Headed to Surfside early Monday with the better half for a getaway day. I figured it would be off color but swell info had it fishable and it's to hot to paddle around in the marsh so we loaded up and made tracks! Swung by Hookers for a few croaker and some dead shrimp to catch some whiting and got set up in a spot down by the condos about 7:00 am. I fished with croaker early but the water was pretty sandy and the bite slow.....ended up with three keepers, lost a few and took a hot shot between the fingers from a big gaftop I tried to shake off so I had the Ol dull throbbing hand for awhile Lol, it was good excuse for a cold beer break and a snack!

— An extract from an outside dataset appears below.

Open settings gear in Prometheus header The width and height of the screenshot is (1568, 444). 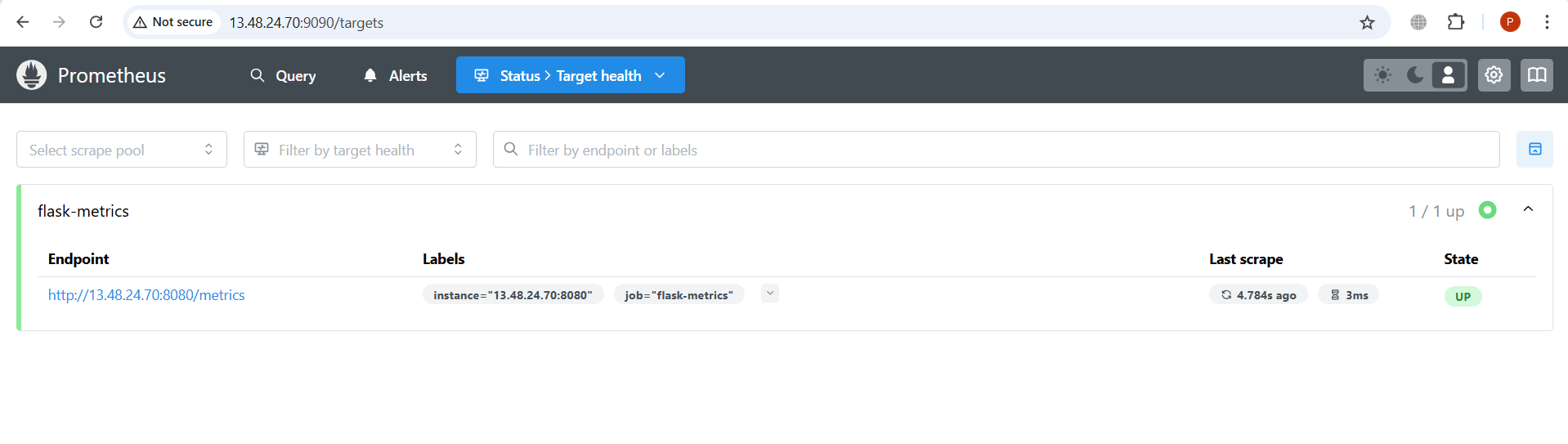(1494, 75)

The cloud cover eased away so we set up the quick shade and rigged a couple surf rods, one with a whiting in the first gut and one with a half a lady fish in the second gut. The tide was going out pretty good by mid morning and you could have caught enough whiting for a fish fry on a cane pole, I threw some plastics and spoon to pass the time but nothin doin!

















After awhile I here momma holla and point to the rod with the lady fish as it was jumping around and starting to sing a little so I grabbed it up and leaned on pretty good and felt a tug, it wasn't much but it made for some mid day excitement Lol. I'm not much of a shark fisherman so there few and far between for me! 

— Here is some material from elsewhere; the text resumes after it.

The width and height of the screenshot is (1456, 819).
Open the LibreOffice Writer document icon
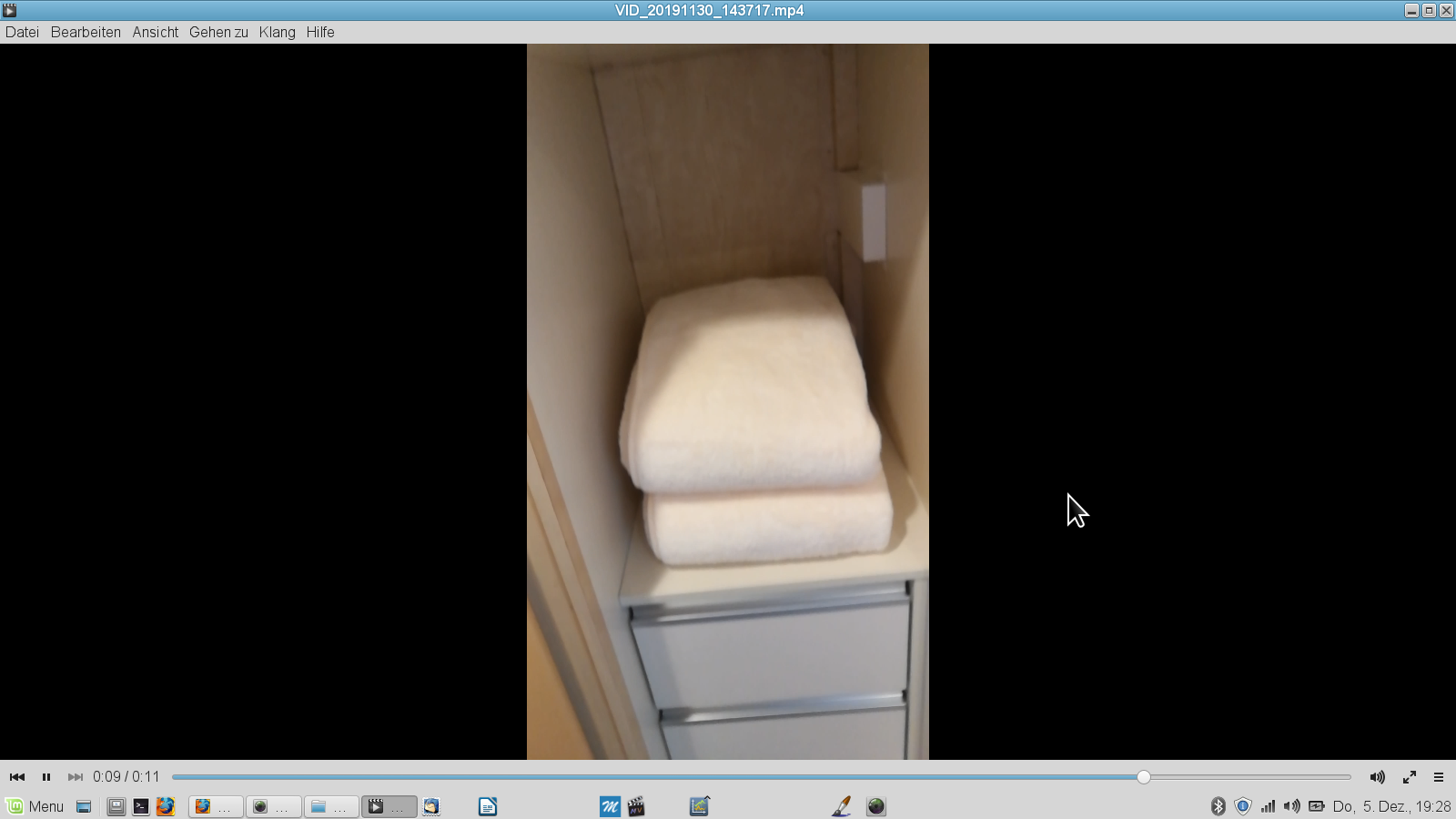(x=488, y=806)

The tide had went way out by now so I moved the rod holder closer to the water....not sure if you can tell by the pic.... but only drug in another gaftop and after relaxing for a bit and waiting late enough to miss the traffic we loaded up and made way to Willis! Another great day on a deserted beach....can't beat that!

































Sent from my iPhone using Tapatalk


----------



## gaftop (Feb 20, 2005)

Nice report!


----------



## Castaway2 (Aug 8, 2013)

great report... glad you had a good time nothing like relaxing until the gafttop pokes you!! LOL glad it was a good trip


----------



## WillieT (Aug 25, 2010)

Sounds like a good day to me.


----------



## dan_wrider (Jun 21, 2011)

Nice catch buddy! Must be nice to fish on a Monday w/o the crowds.


----------



## mccain (Oct 20, 2006)

nice day I'm sure! that's a eatin' size slimer


----------



## txteltech (Jul 6, 2012)

Great report and pics Erik, better than being at work!!!


----------



## saltwaterjunky (Aug 17, 2012)

*slime*

I guess it still works suppose its the same as hardhead poke, but put some slime on it will take most of the sting out of it at least that's what used to do ,it still hurts for awhile.But as a side note don`t know how this plays out with the vibrio BS..........


----------



## Tiapan (Jul 5, 2013)

Hey any day on the water is good, not getting skunked is Great.


----------



## bingorocks (Oct 30, 2014)

I like the tail rope.


----------



## BayouBonsaiMan (Apr 14, 2009)

Great report , looks like yall have it going on! Cheer!


----------